The 1990–91 season was the last season held in its usual format, with clubs from all federative units participating in the championship. The breakup of the country also broke up its top-flight league into several smaller ones.

The UEFA recognised the First League of FR Yugoslavia as its successor league.

=== Slovenia and Croatia depart ===
In June 1991 Slovenia declared independence and Croatia followed suit in October of the same year. This meant that their football associations separated from the Football Association of Yugoslavia so they both started their own football leagues. The Slovenian PrvaLiga was launched in late 1991, while the Croatian Prva HNL saw its first edition in 1992. Affected by the ongoing war in Croatia, the season was held over the course of a single calendar year, from February to June 1992. Both leagues have been going on ever since.

=== 1991–92 season ===
The 1991–92 season was the last season held officially under the name of SFR Yugoslavia, even though Slovenian and Croatian clubs have already abandoned the competition to play in their own leagues. Clubs from the remaining four federative units all took part in the competition, but since the Bosnian War broke out towards the end of the season, Bosnian clubs never finished it, with Željezničar of Sarajevo only managed to play 17 out of 33 scheduled fixtures, while Sloboda Tuzla and Velež Mostar ended the season with a few games short of completing the season. Still, since most of the games were played as planned, Crvena Zvezda of Belgrade is credited with winning the last Yugoslav First League championship.
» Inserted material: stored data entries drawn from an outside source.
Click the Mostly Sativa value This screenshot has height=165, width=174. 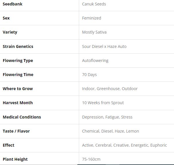click(94, 32)
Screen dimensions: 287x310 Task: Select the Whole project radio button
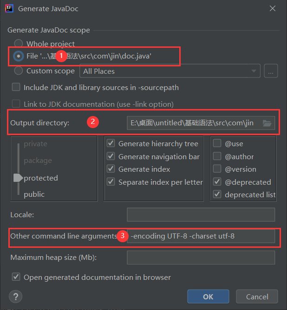[x=19, y=44]
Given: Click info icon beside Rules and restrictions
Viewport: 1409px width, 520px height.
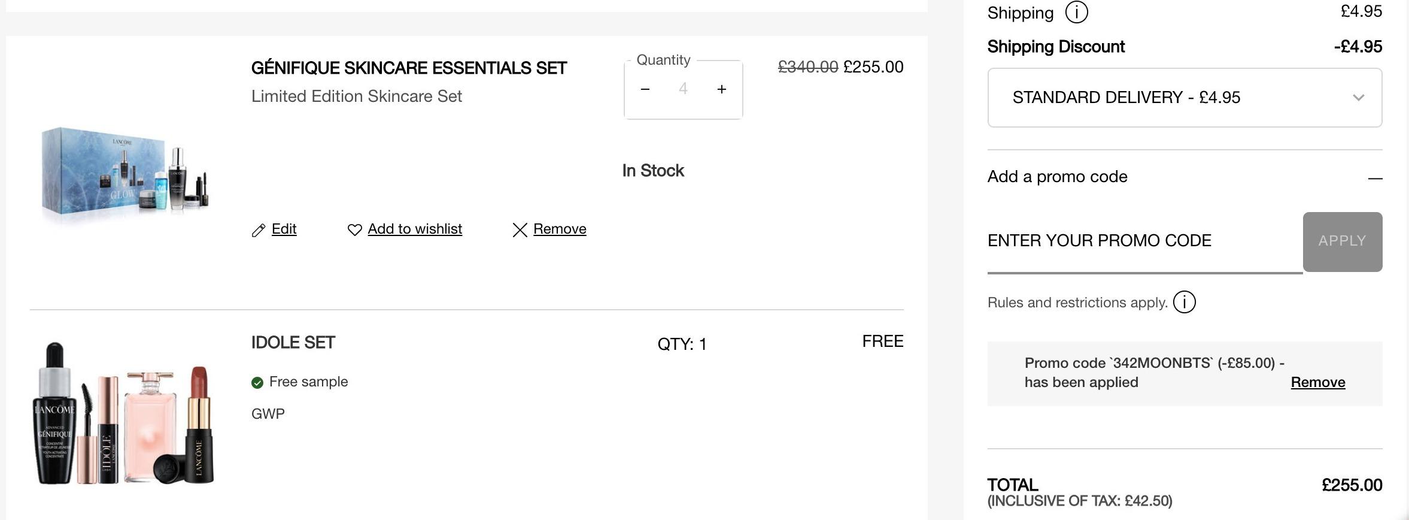Looking at the screenshot, I should point(1184,302).
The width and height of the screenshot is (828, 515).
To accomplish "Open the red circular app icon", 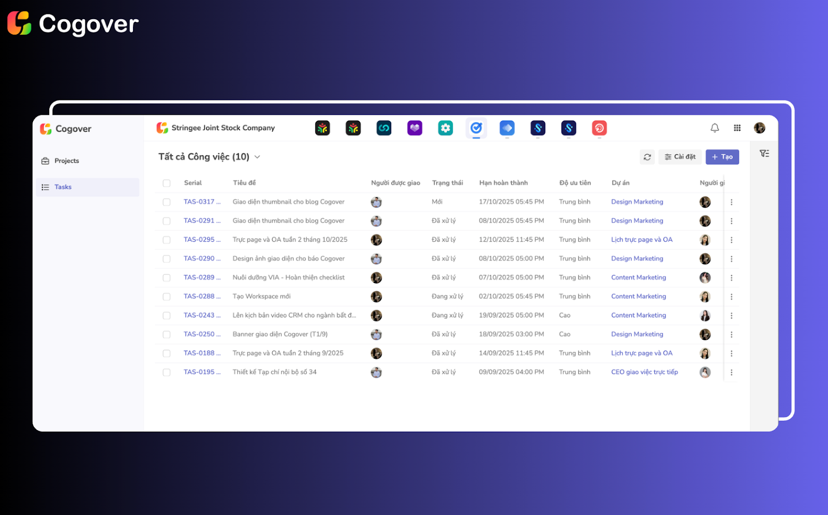I will [x=599, y=128].

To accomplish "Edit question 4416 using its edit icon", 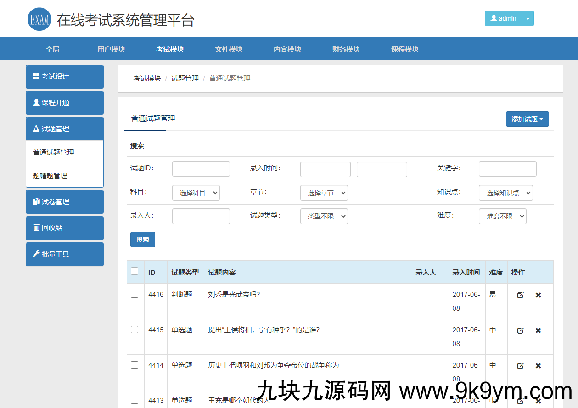I will 520,295.

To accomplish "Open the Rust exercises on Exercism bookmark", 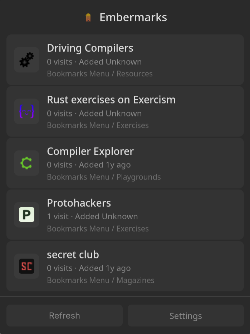I will [111, 100].
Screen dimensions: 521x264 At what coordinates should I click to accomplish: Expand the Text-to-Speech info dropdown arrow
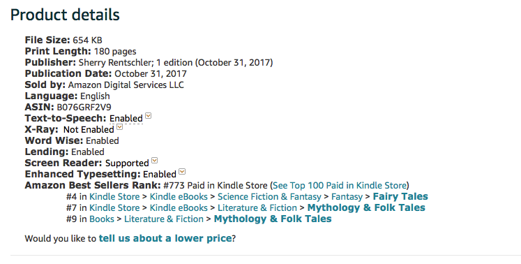coord(149,116)
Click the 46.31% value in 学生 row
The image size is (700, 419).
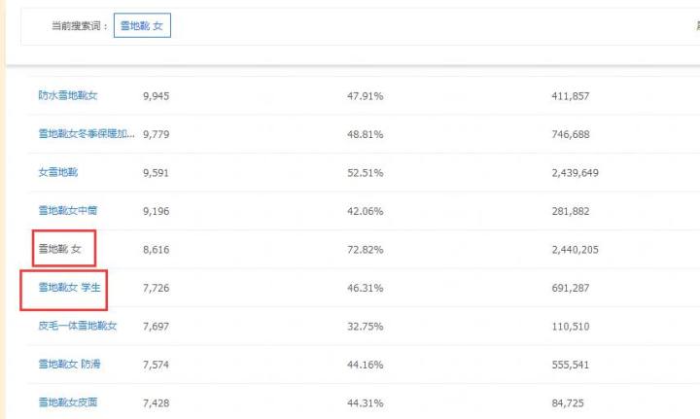coord(366,288)
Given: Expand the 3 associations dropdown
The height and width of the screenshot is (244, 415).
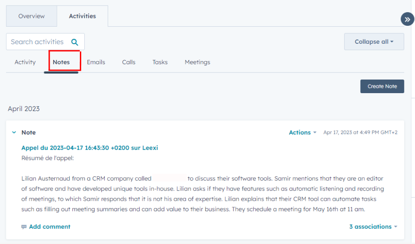Looking at the screenshot, I should (x=373, y=227).
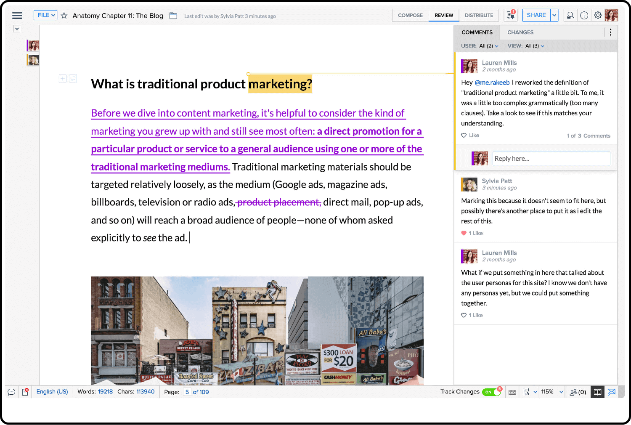Expand the FILE dropdown menu
Image resolution: width=631 pixels, height=425 pixels.
click(45, 15)
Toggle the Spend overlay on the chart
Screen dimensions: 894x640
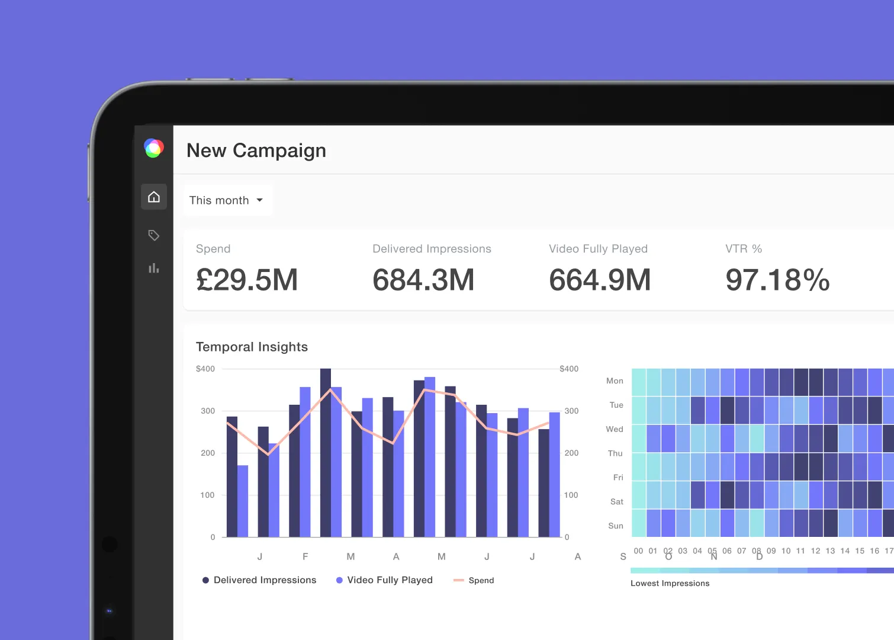pos(474,580)
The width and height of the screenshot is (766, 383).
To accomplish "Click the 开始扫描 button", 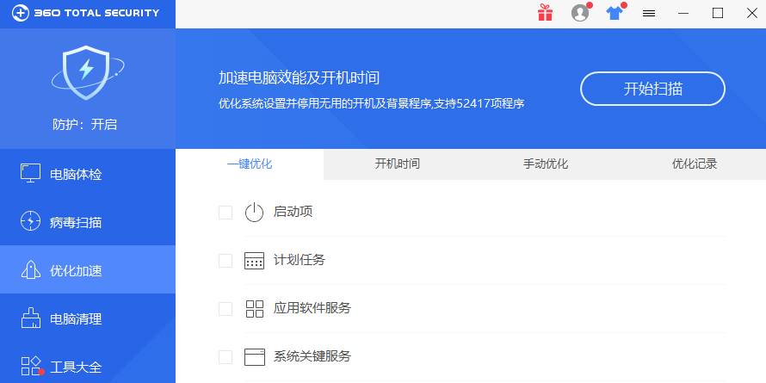I will pyautogui.click(x=652, y=88).
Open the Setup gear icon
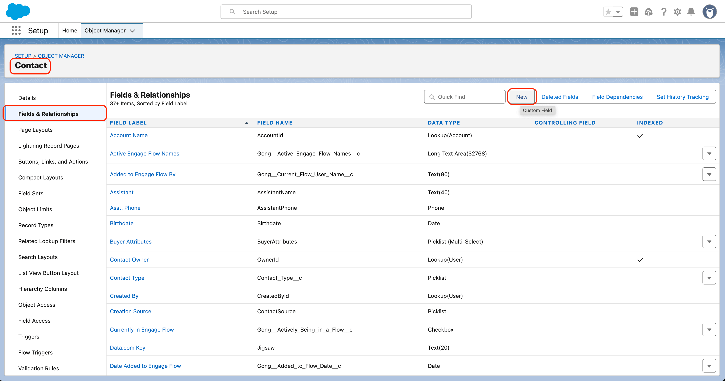Viewport: 725px width, 381px height. 677,12
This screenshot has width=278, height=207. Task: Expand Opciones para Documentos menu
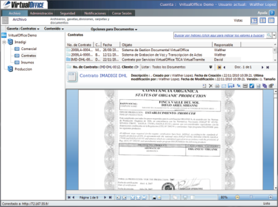(x=114, y=29)
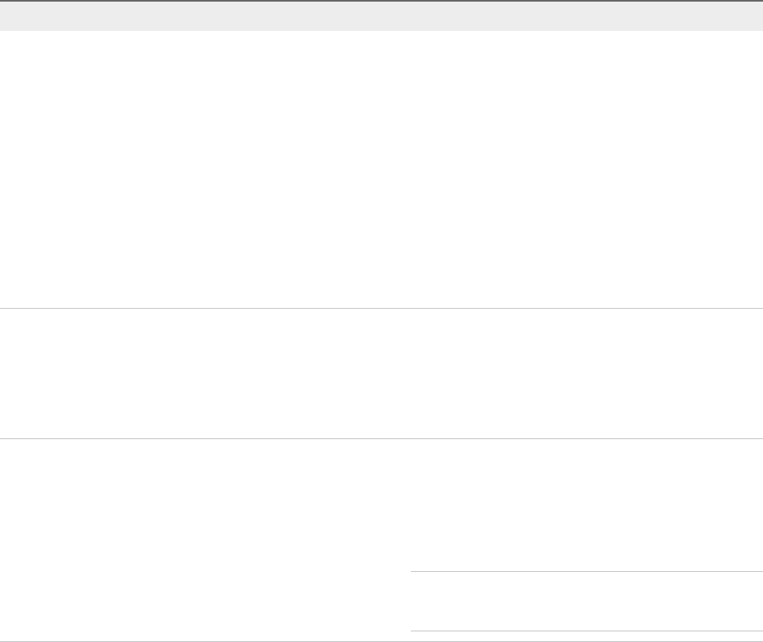Click the divider between second and third rows

[382, 439]
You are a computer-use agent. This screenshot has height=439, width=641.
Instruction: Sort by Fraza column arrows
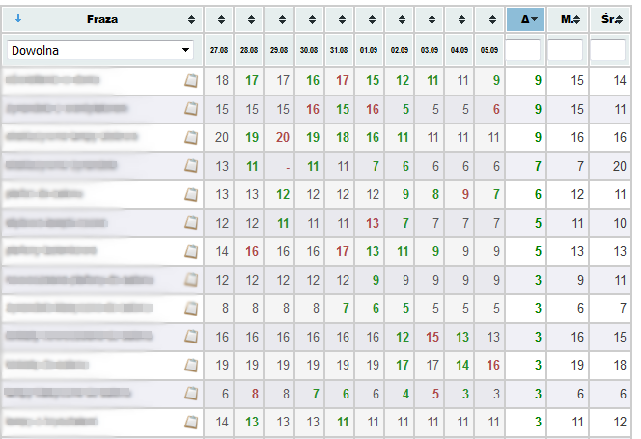(191, 19)
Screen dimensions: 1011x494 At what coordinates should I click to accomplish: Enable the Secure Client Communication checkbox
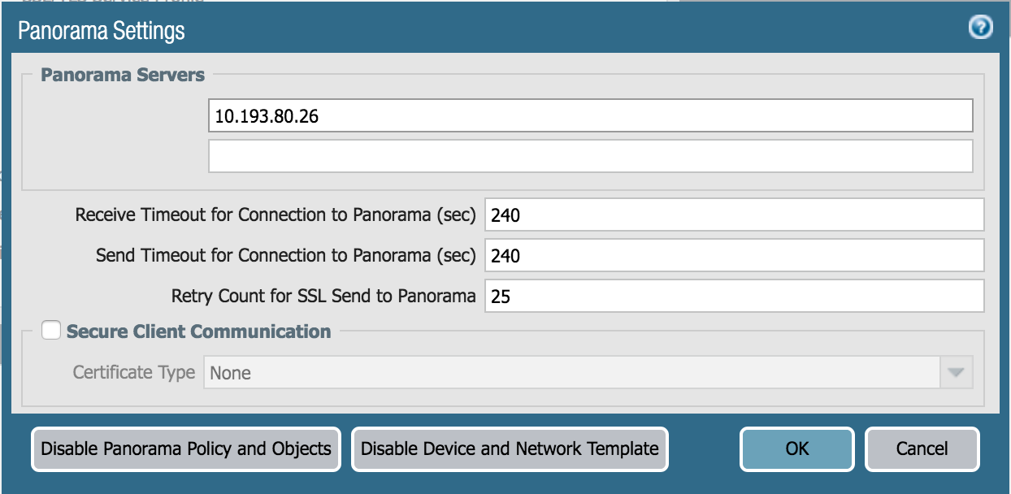52,331
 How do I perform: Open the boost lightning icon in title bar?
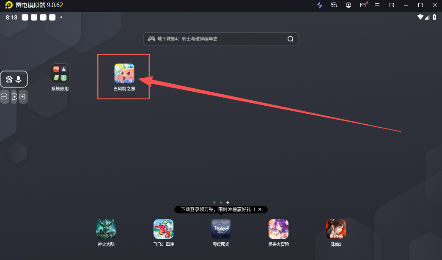coord(320,5)
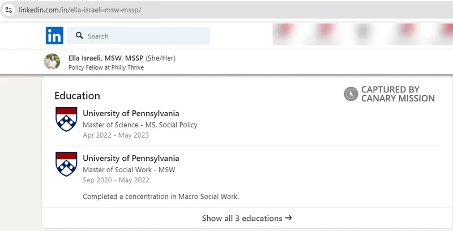Click the second University of Pennsylvania shield logo
Screen dimensions: 453x231
(66, 164)
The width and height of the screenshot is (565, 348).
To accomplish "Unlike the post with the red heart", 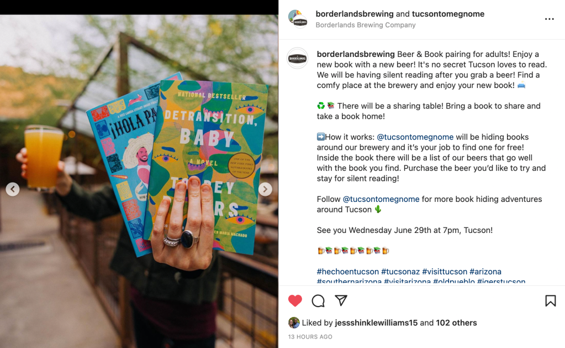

=== North Macedonia and FR Yugoslavia ===
Macedonian clubs abandoned the competition after the 1991–92 season because the new Macedonian First League was launched the following season. For the 1992–93 season Bosnian clubs were all on hiatus due to full blown fighting that developed there, with the sole exception of Borac of Banja Luka (the strongest Bosnian Serb side at the time) which temporarily moved to Belgrade and joined the newly formed league featuring clubs from Serbia and Montenegro, this time restyled as the First League of FR Yugoslavia. (Serbia and Montenegro, the only ones left after other four member republics declared independence, renamed their country Federal Republic of Yugoslavia.) The league lasted under that name until the 2002–03 season, when the country changed its name so the league was renamed First League of Serbia and Montenegro. Finally, in June 2006 Montenegro declared independence and peacefully departed the union, so from the 2006–07 season onwards Montenegro started operating separate top-flight football league supervised by its football association. On the other hand, as the legal successor of Serbia-Montenegro state union, Serbia also got the continuity of the country's league that was formed as Prva liga (First League) in 1992, and renamed and rebranded as Superliga in summer 2005.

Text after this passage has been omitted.